Promotion copies the flag configuration (targeting rules, variants, overrides, default value) from the source environment to the target. The flag starts disabled in the target environment regardless of its state in the source — you must explicitly enable it.

Typical promotion flow

development → staging → production
  1. Create and configure the flag in development
  2. Test thoroughly with targeting rules and overrides
  3. Promote to staging for QA validation
  4. Promote to production with a gradual rollout

Each environment is independent — changes in development don't affect staging or production.

Protected environments

When an environment has requireApproval: true, any flag change returns HTTP 202 Accepted with a change request.

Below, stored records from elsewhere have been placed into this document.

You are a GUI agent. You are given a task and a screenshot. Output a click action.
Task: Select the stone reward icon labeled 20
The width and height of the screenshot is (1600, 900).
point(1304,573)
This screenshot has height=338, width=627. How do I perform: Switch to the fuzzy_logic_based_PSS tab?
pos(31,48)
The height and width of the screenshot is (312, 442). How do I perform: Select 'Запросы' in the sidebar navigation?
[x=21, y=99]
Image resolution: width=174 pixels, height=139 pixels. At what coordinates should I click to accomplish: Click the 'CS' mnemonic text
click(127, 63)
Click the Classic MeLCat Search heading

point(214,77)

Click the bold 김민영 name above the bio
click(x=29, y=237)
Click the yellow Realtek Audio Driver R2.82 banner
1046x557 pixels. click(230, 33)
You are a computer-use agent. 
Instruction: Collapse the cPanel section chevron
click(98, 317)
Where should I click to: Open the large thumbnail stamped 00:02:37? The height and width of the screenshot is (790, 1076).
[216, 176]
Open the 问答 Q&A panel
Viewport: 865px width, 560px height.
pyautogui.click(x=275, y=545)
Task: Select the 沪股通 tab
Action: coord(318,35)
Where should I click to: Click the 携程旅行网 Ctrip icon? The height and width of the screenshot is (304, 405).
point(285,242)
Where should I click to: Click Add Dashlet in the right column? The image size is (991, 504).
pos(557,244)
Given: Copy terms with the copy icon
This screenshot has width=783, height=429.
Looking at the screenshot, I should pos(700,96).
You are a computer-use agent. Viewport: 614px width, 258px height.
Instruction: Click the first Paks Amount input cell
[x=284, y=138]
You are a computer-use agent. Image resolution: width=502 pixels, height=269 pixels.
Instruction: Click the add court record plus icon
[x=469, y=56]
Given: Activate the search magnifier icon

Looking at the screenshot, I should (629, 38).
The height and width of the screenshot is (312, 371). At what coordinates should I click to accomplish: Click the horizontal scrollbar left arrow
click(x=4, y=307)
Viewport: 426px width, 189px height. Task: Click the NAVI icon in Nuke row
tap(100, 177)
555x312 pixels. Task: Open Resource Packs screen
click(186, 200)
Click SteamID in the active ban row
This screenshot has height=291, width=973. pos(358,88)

The change must be approved by a project admin before it takes effect. This is common for production environments.

Bulk Operations

For managing multiple flags at once, use the bulk API endpoints.

Bulk create

curl -X POST "https://flaggr.dev/api/flags/bulk" \
  -H "Authorization: Bearer <token>" \
  -H "Content-Type: application/json" \
  -d '{
    "flags": [
      { "key": "feature-a", "name": "Feature A", "type": "boolean", "defaultValue": false, "serviceId": "svc-abc123" },
      { "key": "feature-b", "name": "Feature B", "type": "boolean", "defaultValue": false, "serviceId": "svc-abc123" }
    ]
  }'

Bulk update

curl -X PATCH "https://flaggr.dev/api/flags/bulk" \
  -H "Authorization: Bearer <token>" \
  -H "Content-Type: application/json" \
  -d '{
    "flags": [
      { "key": "feature-a", "serviceId": "svc-abc123", "updates": { "enabled": true } },
      { "key": "feature-b", "serviceId": "svc-abc123", "updates": { "enabled": true } }
    ]
  }'

Bulk operations support up to 100 flags per request.

Deleting Flags

Via the API

curl -X DELETE "https://flaggr.dev/api/flags/old-checkout-flow?serviceId=svc-abc123&environment=production" \
  -H "Authorization: Bearer <token>"

Deletion requires delete permission on the project (Owner or Admin role).

Before deleting

  1. Check impact — use the impact analysis endpoint to see current evaluation volume
  2. Disable first — disable the flag and wait for a release cycle to ensure no code depends on it
  3. Remove from code — clean up all evaluateFlag("old-checkout-flow", ...) calls
  4. Delete — remove the flag from each environment independently

Deletion is permanent — use version history to review previous configurations if needed.

Evaluation Reasons

Every flag evaluation returns a reason field explaining why a specific value was chosen:

ReasonDescription
DISABLEDFlag is off — returned defaultValue
OVERRIDEMatched a per-user override
PREREQUISITE_FAILEDA prerequisite flag didn't meet its expected value
MUTUAL_EXCLUSIONBlocked by a mutual exclusion group constraint
EXPERIMENTAssigned a variant by a running experiment
TARGETING_MATCHMatched a targeting rule
VARIANTAssigned a variant by weighted distribution (no targeting rule matched)
DEFAULTNo rules matched — returned defaultValue
NOT_FOUNDFlag doesn't exist in this environment
ERRORAn error occurred during evaluation

Use these reasons in logging and debugging to understand flag behavior.